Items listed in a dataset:

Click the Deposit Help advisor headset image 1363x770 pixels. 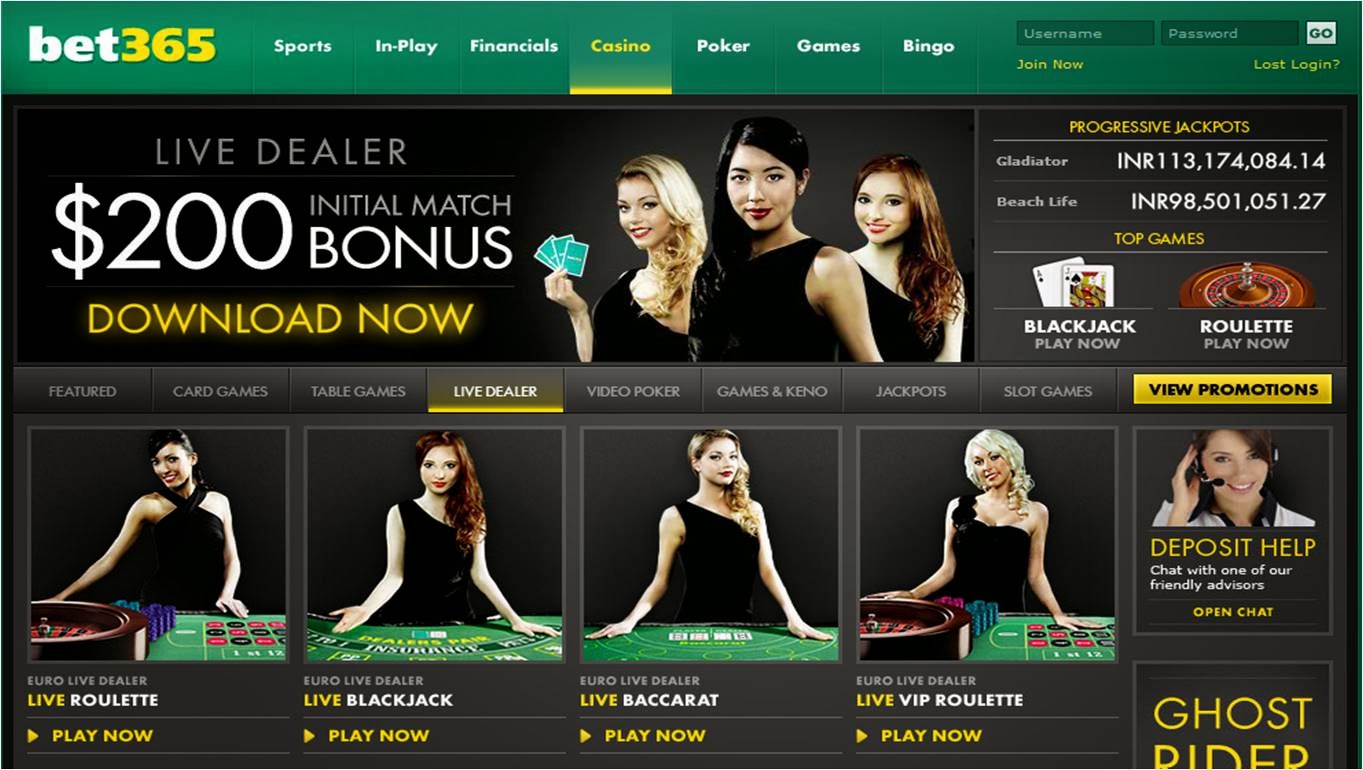(1232, 478)
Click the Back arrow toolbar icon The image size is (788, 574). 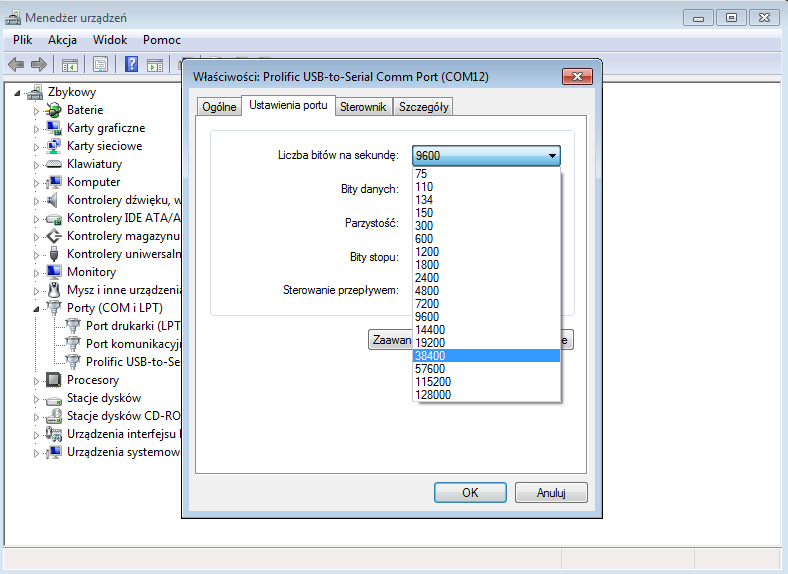point(16,65)
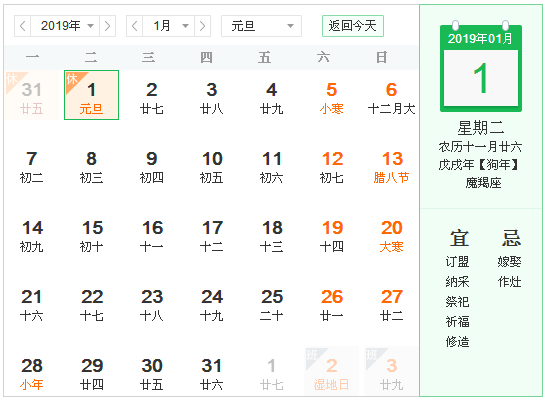Select December 31 holiday date cell
The image size is (546, 402).
[x=32, y=95]
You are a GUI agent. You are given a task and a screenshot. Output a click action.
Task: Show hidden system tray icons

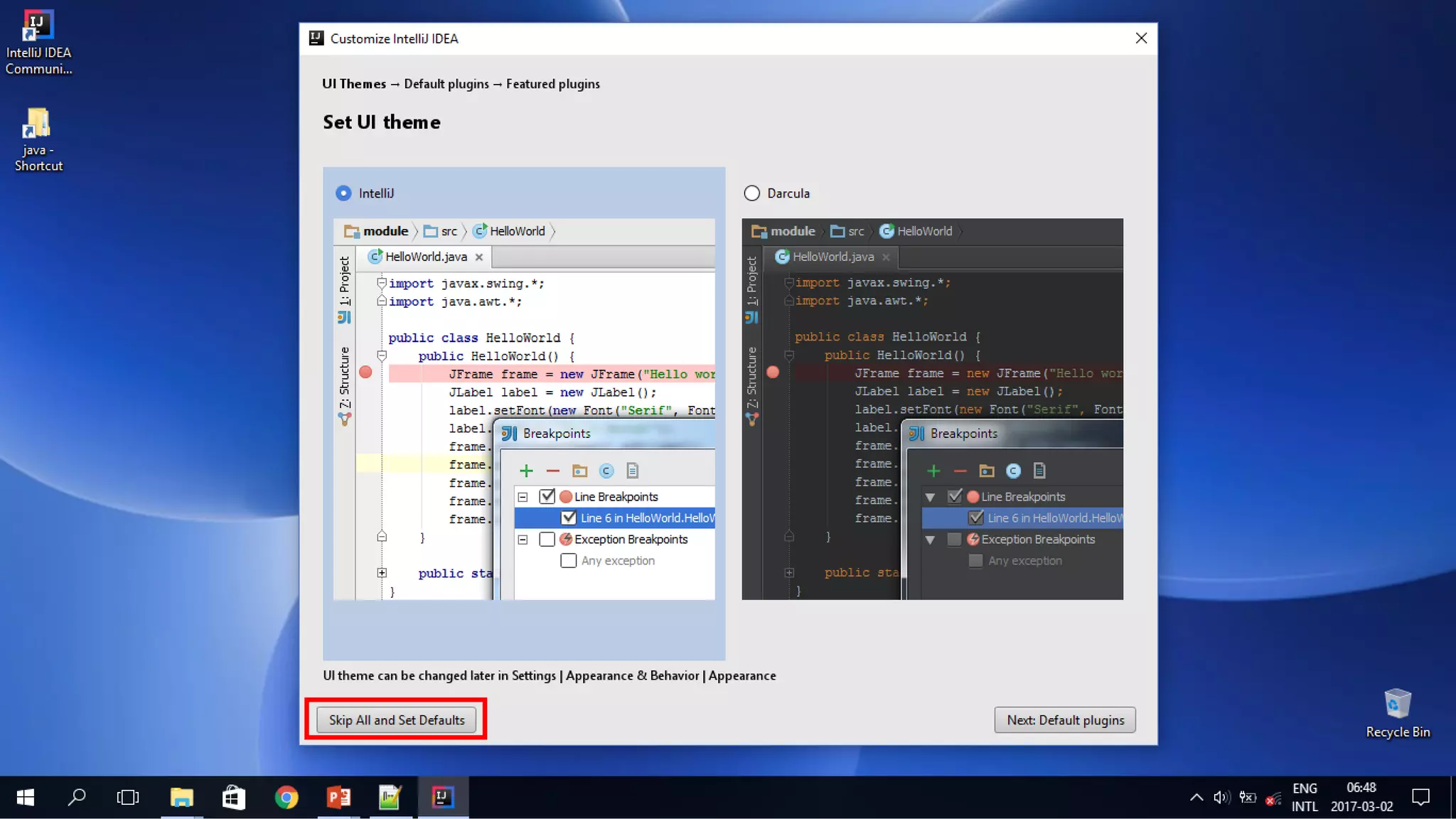tap(1197, 797)
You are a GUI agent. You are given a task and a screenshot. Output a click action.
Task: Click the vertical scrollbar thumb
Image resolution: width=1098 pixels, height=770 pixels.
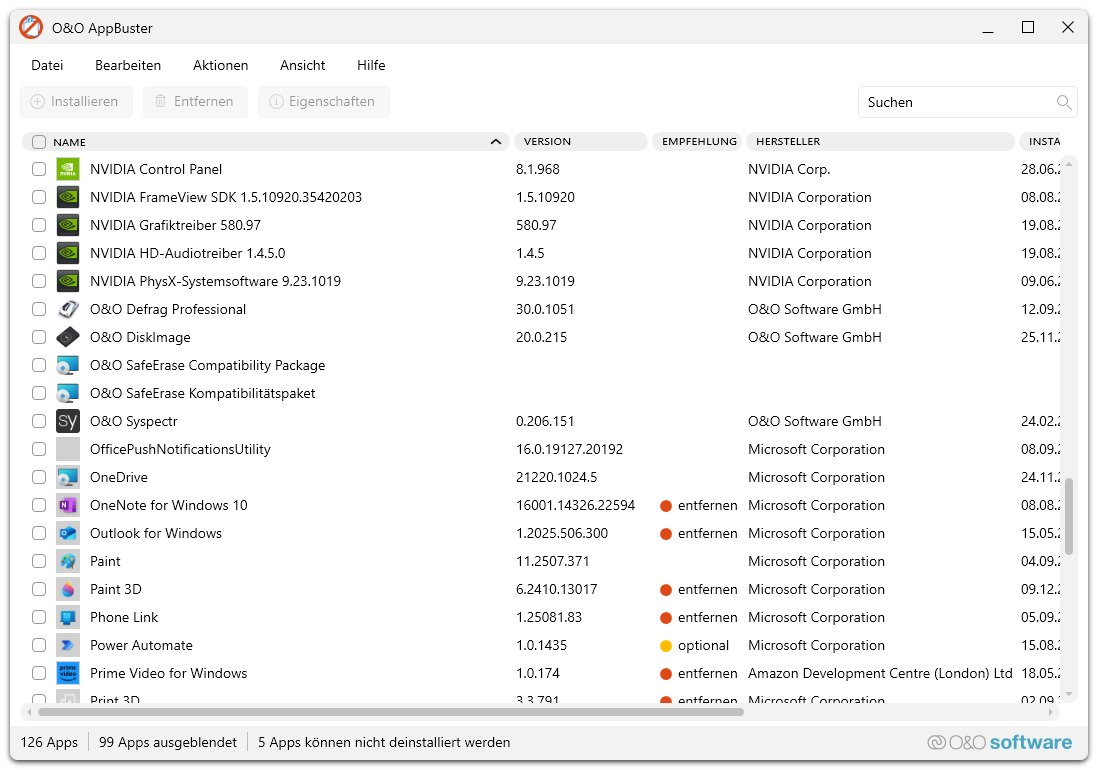pos(1069,516)
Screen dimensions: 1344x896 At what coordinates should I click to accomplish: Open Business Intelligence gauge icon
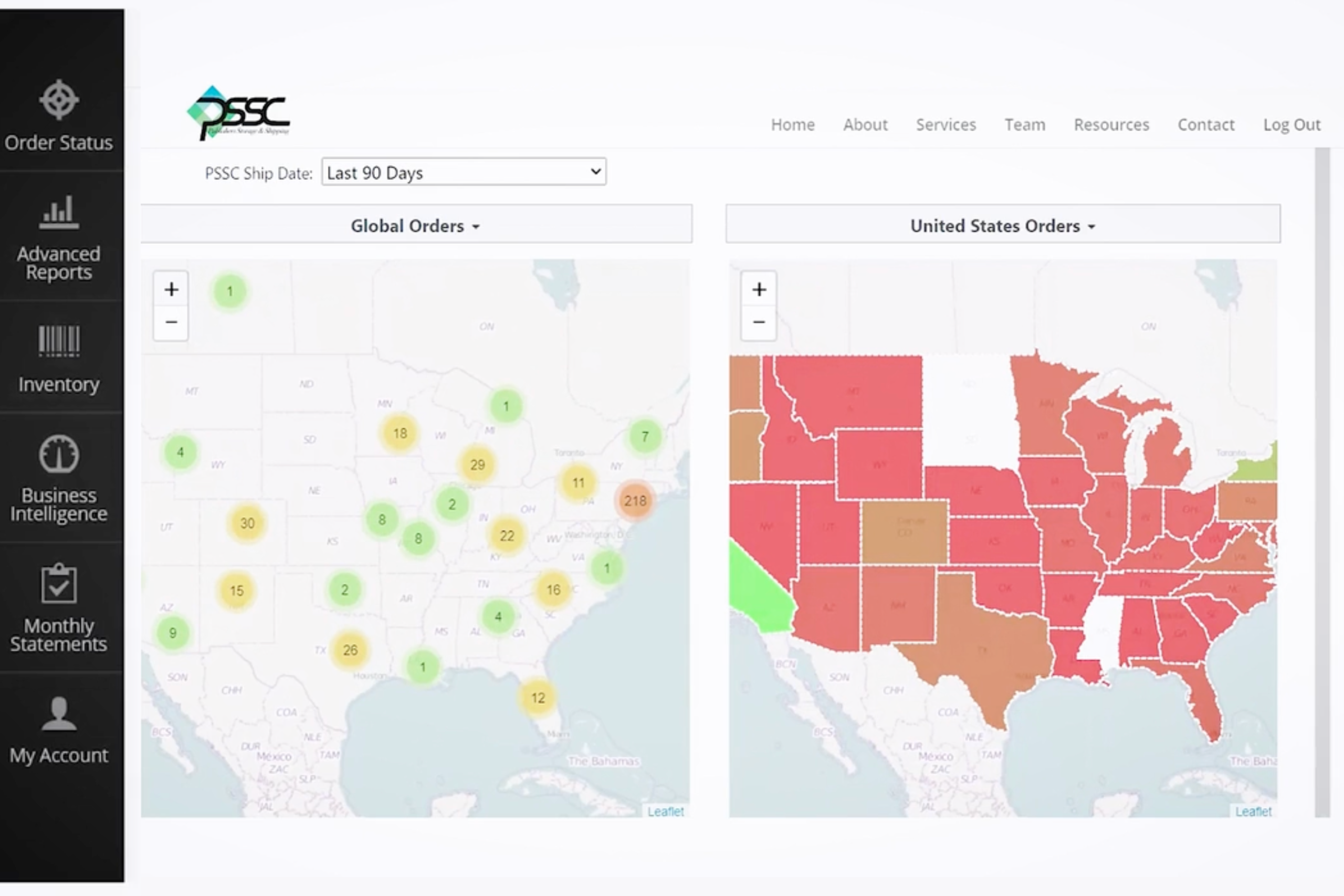click(59, 454)
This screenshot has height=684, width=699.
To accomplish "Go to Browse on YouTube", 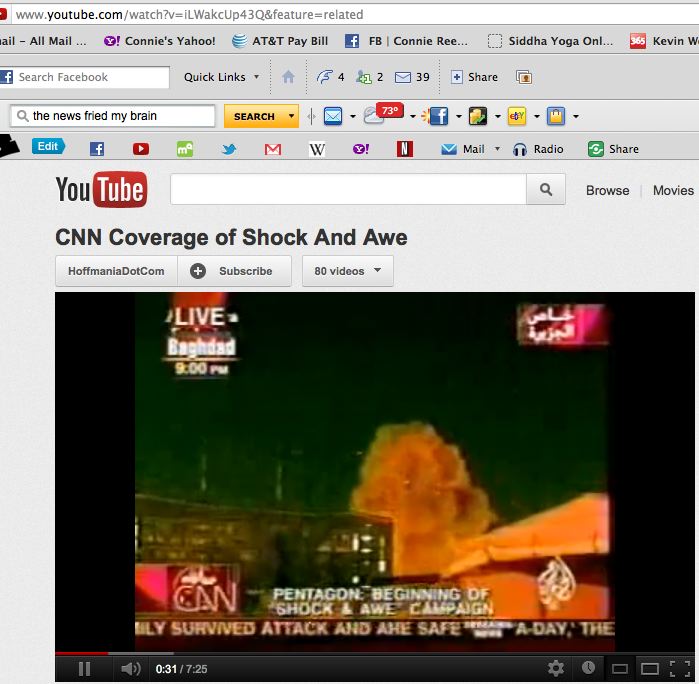I will click(607, 190).
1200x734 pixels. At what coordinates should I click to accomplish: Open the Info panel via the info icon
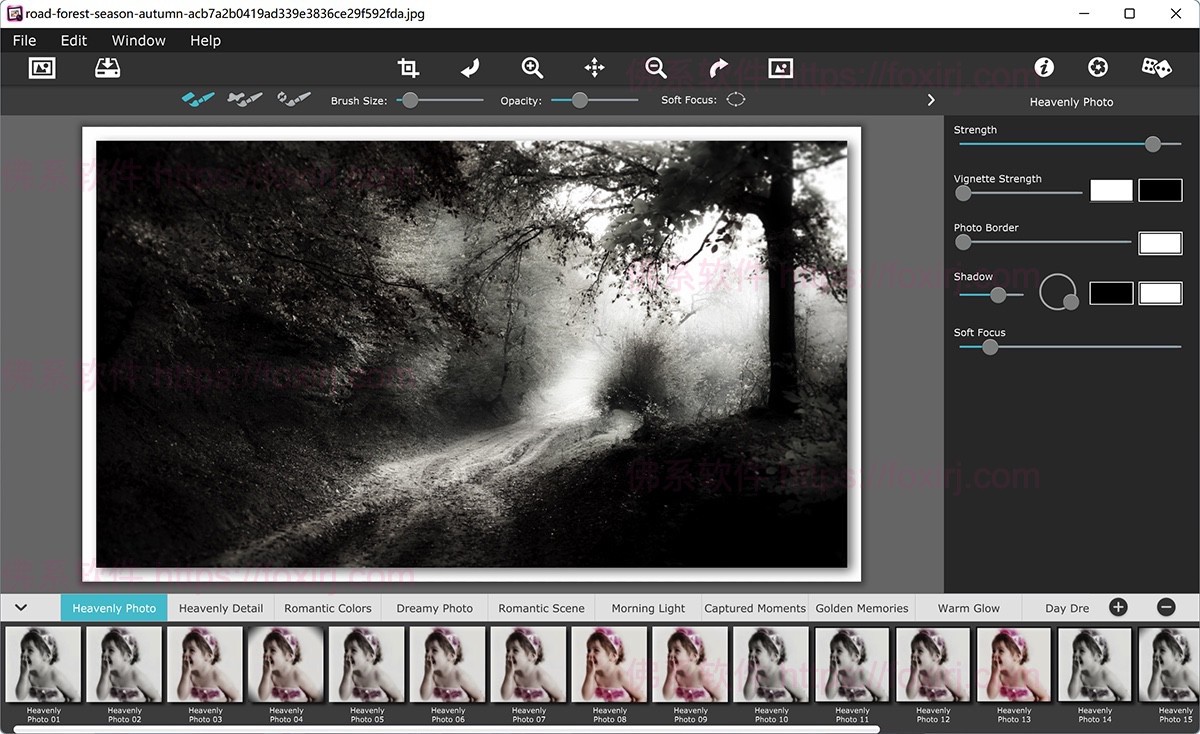click(x=1043, y=67)
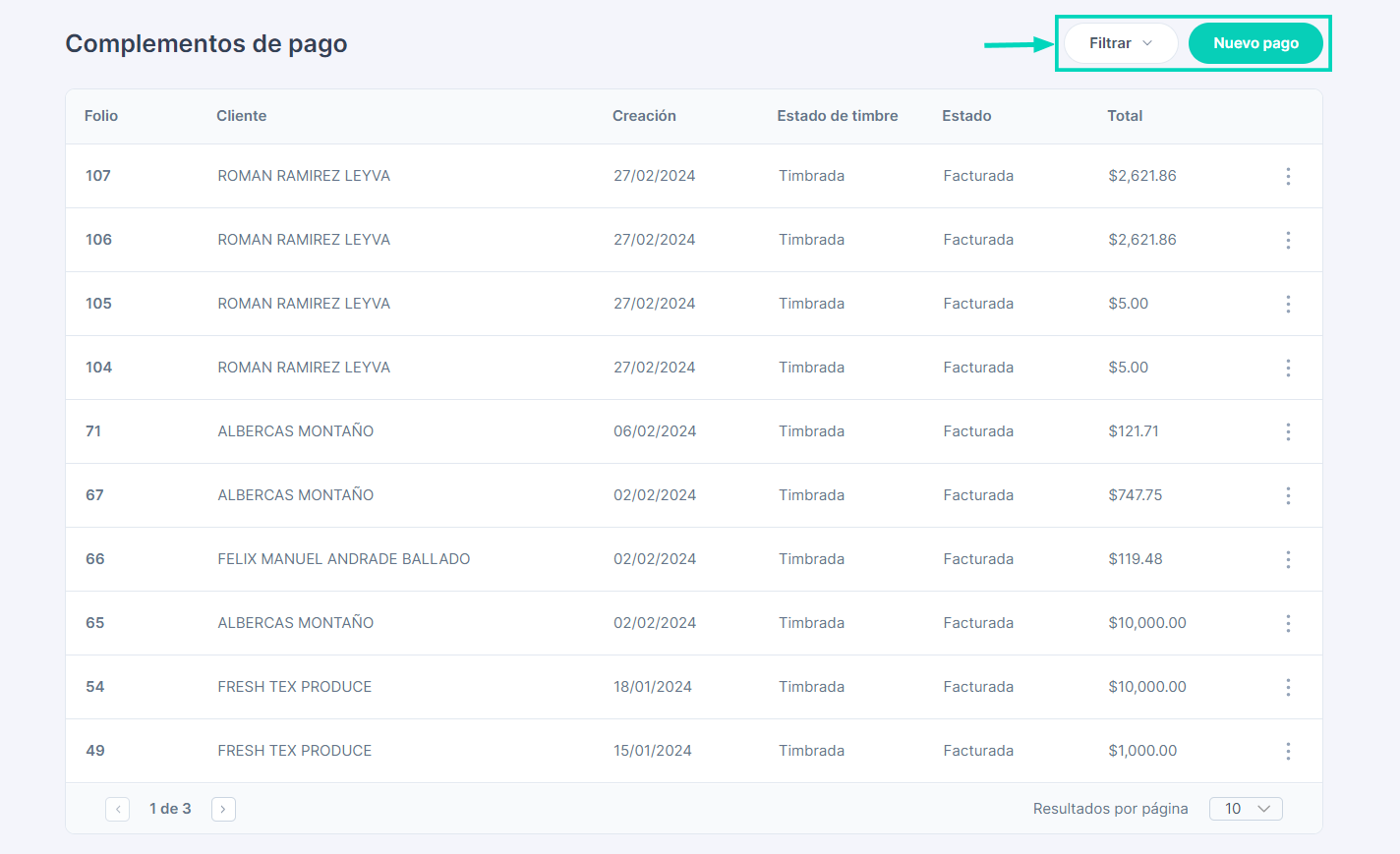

## YOUR OBJECTIVE:
Please extract every line above that contains the word "width". Case counts, so only exact-case matches qualify.

## RESPONSE BELOW:
Image resolution: width=1098 pixels, height=770 pixels.
This screenshot has height=684, width=699.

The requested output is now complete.